When South Koreans refer to their country in conversational Korean, they always say “한국 (Hanguk)”, the word for “Korea.” People never say “남한 (Namhan),” which means “South Korea” unless they’re specifically discussing the North and a distinction needs to be made.
This may make it seem as if most South Koreans would find the argument that North and South Koreans are one people, and that it is thus natural for them to be reunited, to be a compelling one. However, many younger people point to the vast economic and development disparities between the two nations and argue that reunification could come with steep costs for the South.
Nevertheless, the recent summits have had a powerful effect on some South Koreans.
Kim Kyung-ae, one of the Seoul residents who spoke with The Politic, is among those who have been won over by Moon’s efforts. “I learned anti-communism and did not think North Koreans were the same people [as South Koreans], I thought of them as the enemy. I was biased to think that talking with North Korea was impossible,” she said.
However, when she saw the summit between Moon and Kim Jong-un in April, she began to feel differently. She saw the two leaders speak in the same language about the same hurts, and now she feels that North and South Koreans are indeed of the same people.

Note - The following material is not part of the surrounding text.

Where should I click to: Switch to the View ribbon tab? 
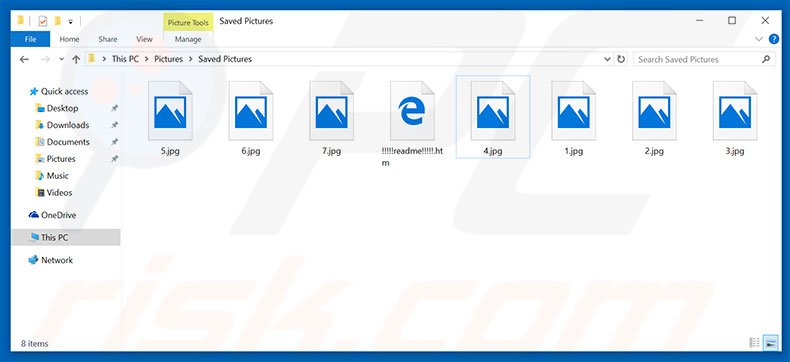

Though she was at first skeptical of Moon, Kim now thinks that South Koreans are lucky to have him as their president.
The Seoul resident untroubled by the cancellation of military exercises emphasized that South Koreans hope for peace. It won’t be simple for the North and the South to reunite, she said, but she still hopes for it. She’s even saved newspaper articles from the Singapore summit and from the inter-Korean summit in April, and she said that she couldn’t sleep the night in May when Trump said he would cancel his June 12 summit with Kim.
The process of pacifying North Korea has barely begun, and the June 12 summit in Singapore did more to demonstrate the United States’s changing role in East Asia than any prospect of concrete commitments coming from North Korea in the near future. Furthermore, it appears that Trump did nothing in Singapore to raise the issue of human rights abuses in North Korea, and it is unclear if he realizes how little the U.S. gained from the summit.
Yet the images of a united peninsula fluttering along Jeonju’s streets and the domestic popularity of Moon Jae-in’s efforts at détente convey a feeling of hope in South Korea as tensions with its northern neighbor ease. What comes next, and the ripples that it will send across the Asia-Pacific, remains to be seen.
The quotes given by Seoul and Jeonju residents and the captions on the advertisements in Seoul were translated from Korean to English by the author.